**WHAT TO WORK ON**.
Can you convert the records from the line with "You are a computer-use" to the line with "click(140, 132)" into a numbered list, including both of those lines and leaving out blank lines?

**RAW RECORDS**.
╔══
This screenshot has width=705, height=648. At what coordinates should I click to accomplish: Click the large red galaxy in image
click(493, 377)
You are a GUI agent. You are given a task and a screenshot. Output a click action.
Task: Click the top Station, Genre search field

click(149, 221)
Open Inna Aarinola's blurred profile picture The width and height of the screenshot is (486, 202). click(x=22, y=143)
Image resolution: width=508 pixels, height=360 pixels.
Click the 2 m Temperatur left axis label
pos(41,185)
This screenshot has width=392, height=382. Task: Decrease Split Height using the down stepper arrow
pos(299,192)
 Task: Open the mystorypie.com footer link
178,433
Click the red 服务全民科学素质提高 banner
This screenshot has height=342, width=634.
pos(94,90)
╚══
╔══
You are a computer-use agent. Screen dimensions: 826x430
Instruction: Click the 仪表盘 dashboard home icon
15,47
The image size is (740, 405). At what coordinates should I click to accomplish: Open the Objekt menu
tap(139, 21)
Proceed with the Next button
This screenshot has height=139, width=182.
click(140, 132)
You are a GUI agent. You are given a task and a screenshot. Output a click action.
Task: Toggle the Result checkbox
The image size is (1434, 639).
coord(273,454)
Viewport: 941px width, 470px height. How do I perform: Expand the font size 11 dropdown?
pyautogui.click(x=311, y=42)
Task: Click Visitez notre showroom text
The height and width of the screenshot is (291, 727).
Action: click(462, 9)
╚══
╔══
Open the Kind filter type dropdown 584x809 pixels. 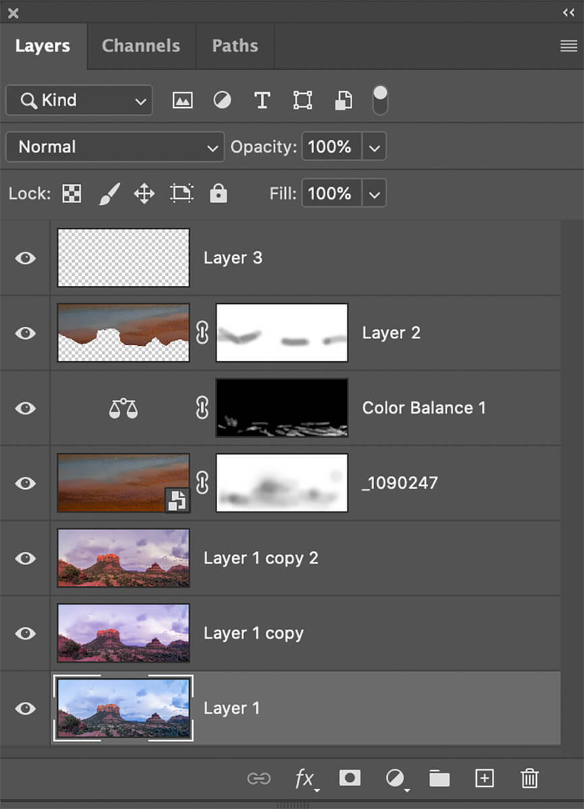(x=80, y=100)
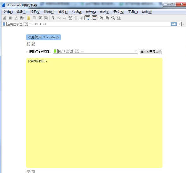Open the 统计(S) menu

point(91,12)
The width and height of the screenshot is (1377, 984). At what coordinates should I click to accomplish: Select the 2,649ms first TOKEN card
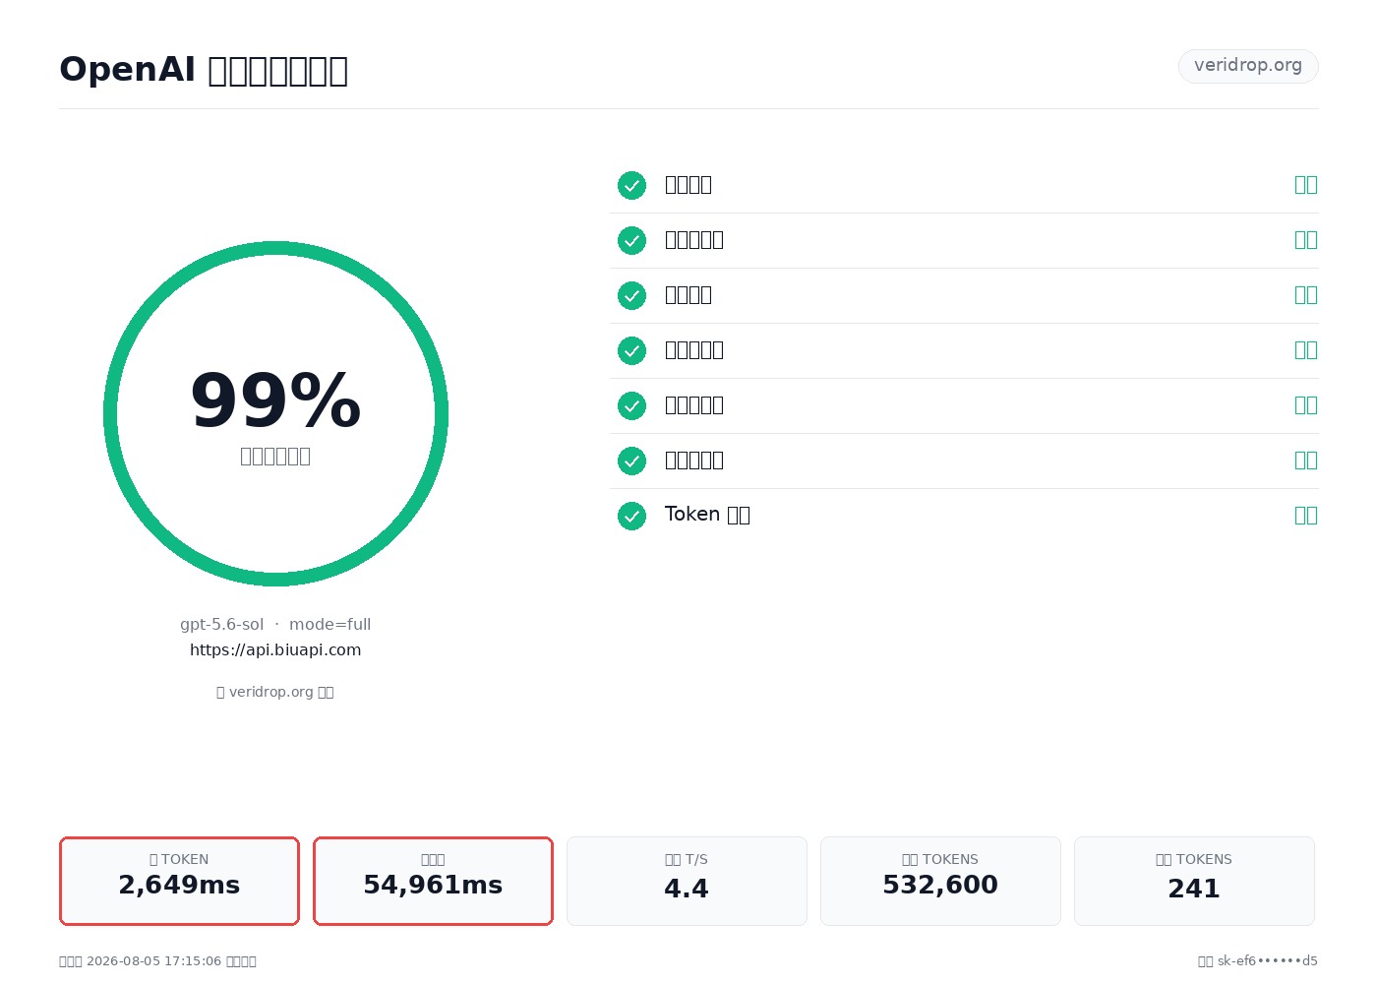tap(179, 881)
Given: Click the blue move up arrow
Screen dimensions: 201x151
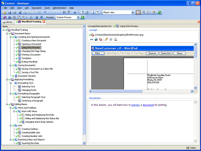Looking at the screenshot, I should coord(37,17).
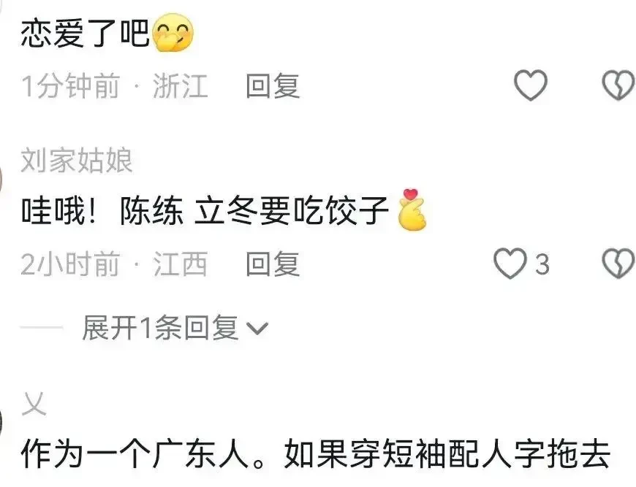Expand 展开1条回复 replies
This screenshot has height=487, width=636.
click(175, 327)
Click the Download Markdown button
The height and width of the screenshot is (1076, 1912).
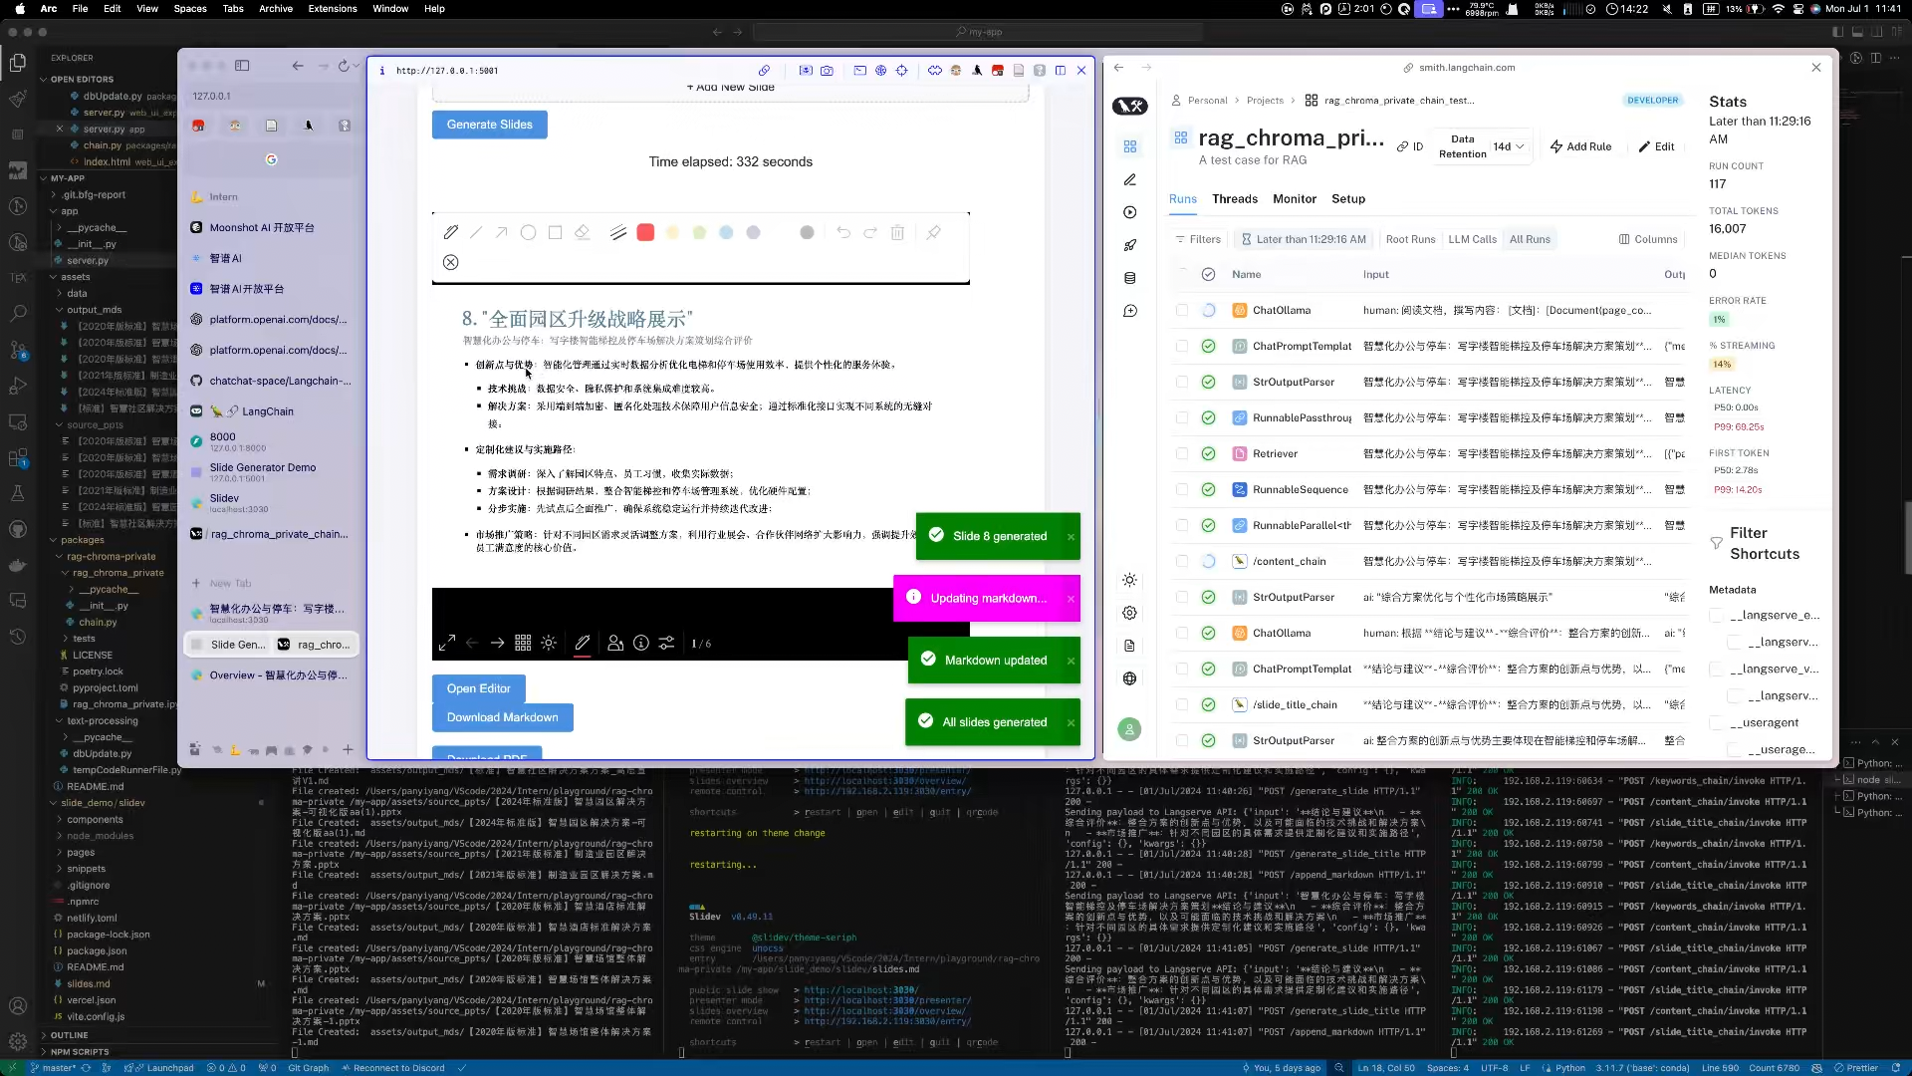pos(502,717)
╚══
**OUTPUT BELOW**.
1. You are a computer-use agent. Screen dimensions: 826x430
2. Instruction: Click the 仪表盘 dashboard home icon
3. 15,47
4. The image size is (740, 405). At what coordinates should I click to accomplish: Open the Objekt menu
5. tap(139, 21)
6. Proceed with the Next button
7. This screenshot has height=139, width=182.
8. click(140, 132)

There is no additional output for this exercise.